Artificial Intelligence, Google and Go (a not-so-scary peek into the future)
If you’re a Go grand master, you may not like Artificial Intelligence right now. Not since the Google-designed AlphaGo trounced the world’s top player, Ki Jie, by 3 games to nil earlier this year. That came after it handed out a 4-1 beating to another top ranked player, Lee Sedol, in 2016.
Or maybe you will. The matches, while not good for the human ego, demonstrated something far more interesting and useful than that a powerful computer can out-think a puny human brain. I mean, that’s no longer news for anyone, right?
What they also demonstrated was that well-designed computing can also find whole new ways of seeing and thinking about problems. During the matches, AlphaGo played a number of moves that, to an expert, were obviously weak, or even bad. Except they turned out to be really strong moves.
And they were moves that a strong player wouldn’t even consider.
Now think about that.
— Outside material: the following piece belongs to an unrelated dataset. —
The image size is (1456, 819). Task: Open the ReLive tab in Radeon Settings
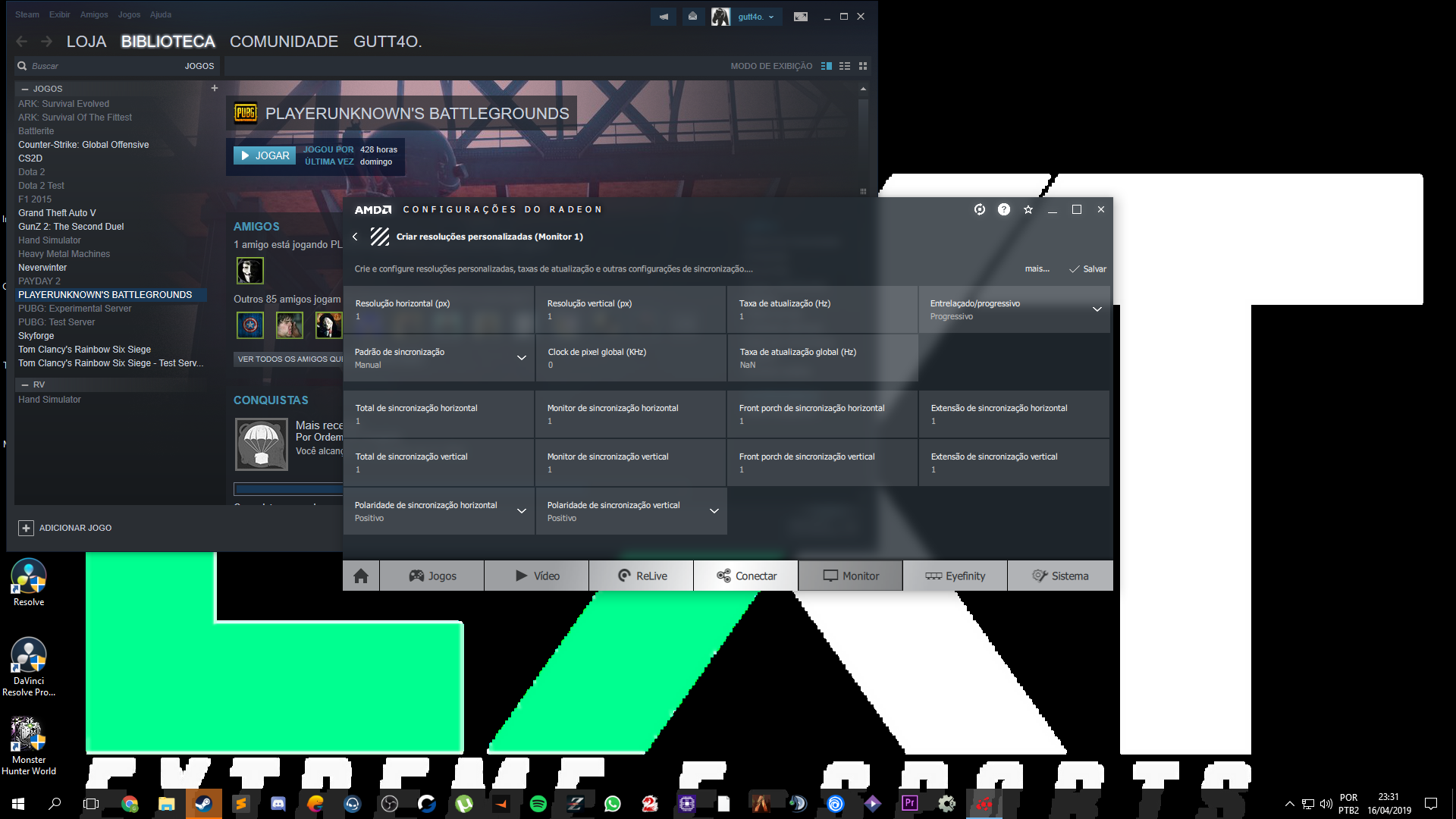click(x=639, y=575)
Mostly in business – mostly in life, in fact – we look for solutions in the same places we have in the past. While we may not know what the best solution to a problem is, at least we know where to look for it.
But AI is teaching us that that assumption could be totally wrong. And that has serious implications for Google Adwords.
See, most of the work you and we do in Adwords is based on refining what we already know. It’s a good approach: start with what seems sensible based on fundamental principles, test it, refine it based on results, test that, refine some more, and so on. If nothing else, it pretty much guarantees incremental gains over time.
But what if what we already know is only a fraction of what’s possible? “There are huge variations in a Go game,” said one expert after the Sedol/AlphaGo match. “We can’t even read 1% of them.”
Google is taking this result very seriously. It’s now seeing itself as an Artificial Intelligence company and transforming the way it delivers the right advertising to the right device for the right prospect. Its systems are learning (and it’s time to stop using quotation marks when we talk about machines learning) what approaches are likely to deliver the best results.
What are the implications for you (and for Ark Advance, for that matter!).
One important implication is that to take advantage of AI, you need to allow for a period of learning. This will take as long as the amount of lessons your data can provide. For example a website using AI to optimise its advertising to deliver phone calls will learn faster if the site delivers 1000 a week compared to 10.
The old adage “garbage in/garbage out” can now be updated to “insufficient data prevents meaningful results” (with apologies to Isaac Asimov). Many Kiwi companies fall down in this area, and if you’re among them, you’ll want to chat with us about how we can help you build volume where currently none exists.
A second implication is that we humans – Ark Advance included – will have to get used to not being the smartest “machines” on the block. But that doesn’t mean we’re not needed. AI can and does outperform us on many fronts, but humans are still needed to manage the technology and to ask the right questions in the first place.
The lesson here? The future belongs to those who embrace AI without fear, and with a willingness to learn what it does and doesn’t offer. That applies to website optimisation companies and their clients as much as anyone else. Yes, it’s confronting, but it’s exciting too.